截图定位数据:
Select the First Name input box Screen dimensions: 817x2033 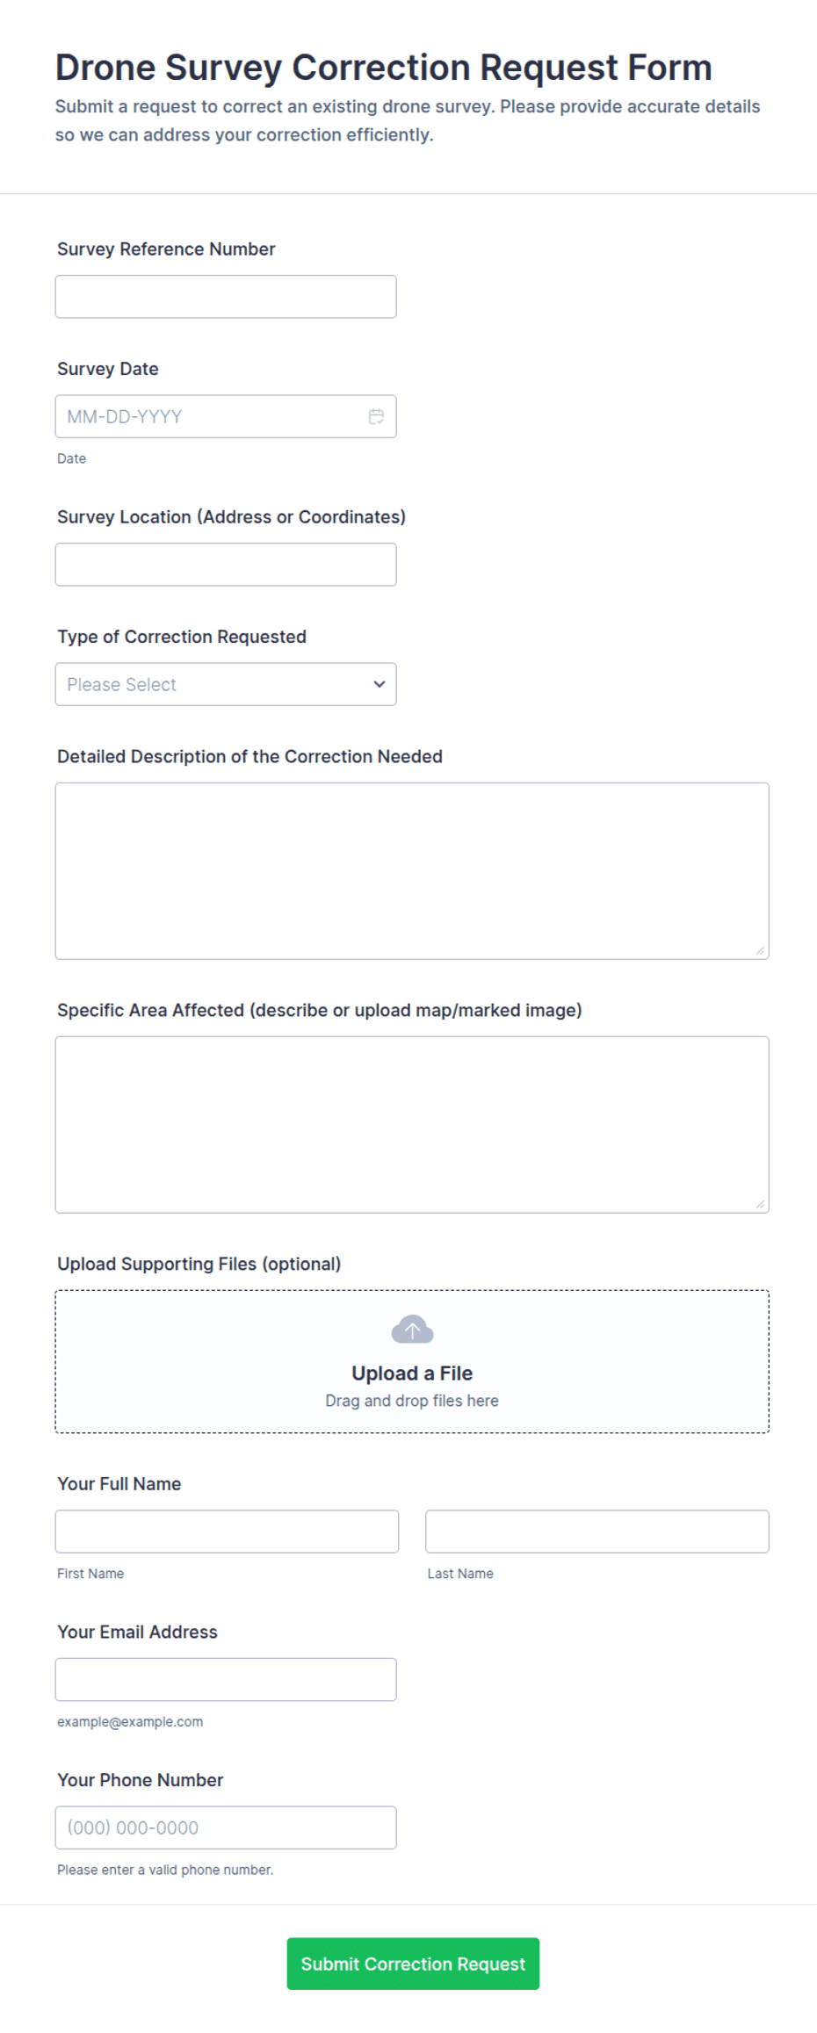227,1532
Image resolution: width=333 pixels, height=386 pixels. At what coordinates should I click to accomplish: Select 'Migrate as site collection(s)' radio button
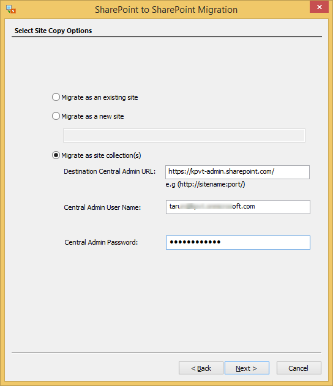56,155
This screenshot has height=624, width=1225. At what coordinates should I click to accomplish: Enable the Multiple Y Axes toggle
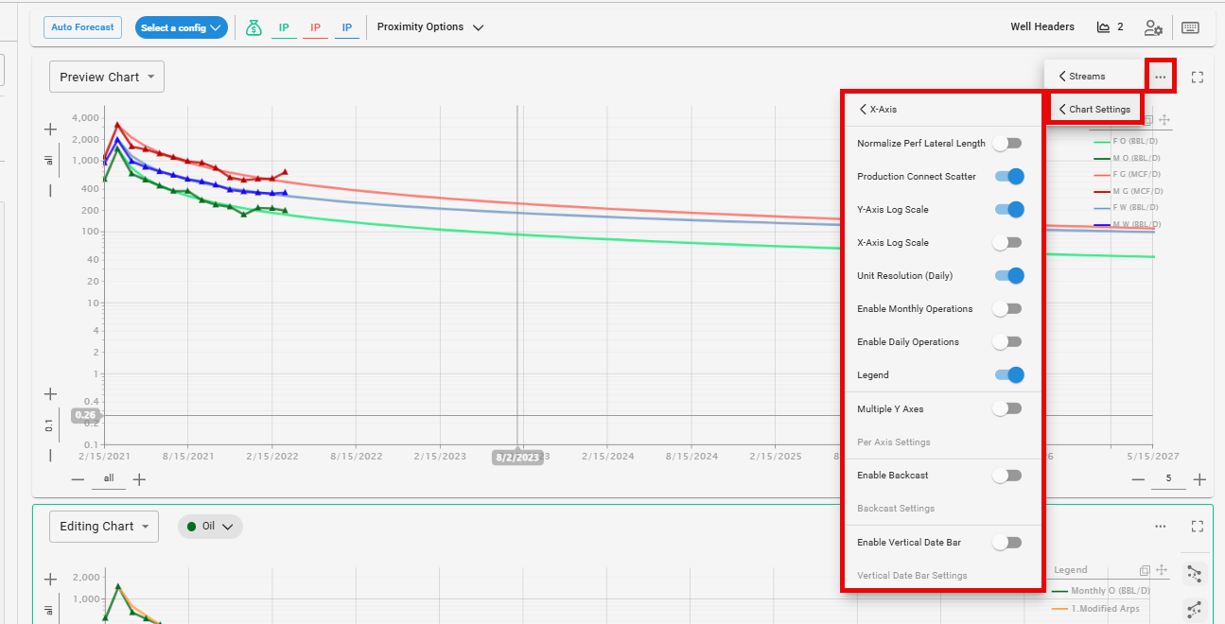coord(1007,409)
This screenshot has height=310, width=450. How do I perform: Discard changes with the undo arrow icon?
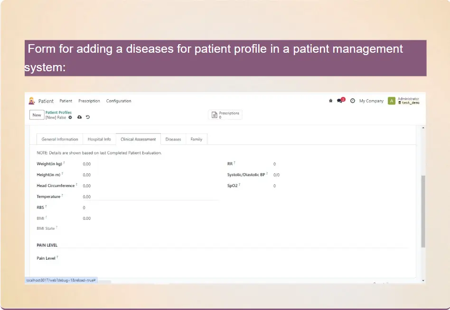[88, 117]
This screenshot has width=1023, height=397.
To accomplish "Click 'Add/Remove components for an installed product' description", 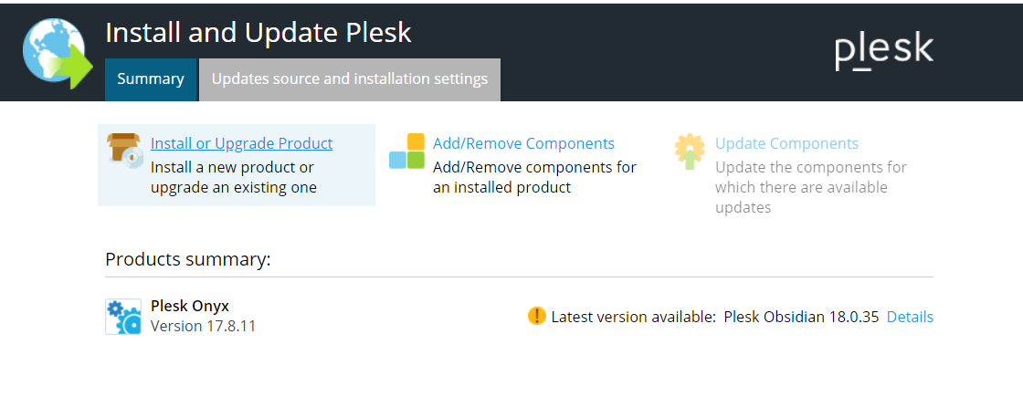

**给定请求**
请重写列表中从包含"This screenshot has width=1023, height=397."的那一行开始、到列表末尾结束的各行（首尾均包括在内），将其中的"description"替换为"text"，其余内容保持不变。答案中不要包含图片。

**结果**
This screenshot has width=1023, height=397.
To accomplish "Click 'Add/Remove components for an installed product' text", 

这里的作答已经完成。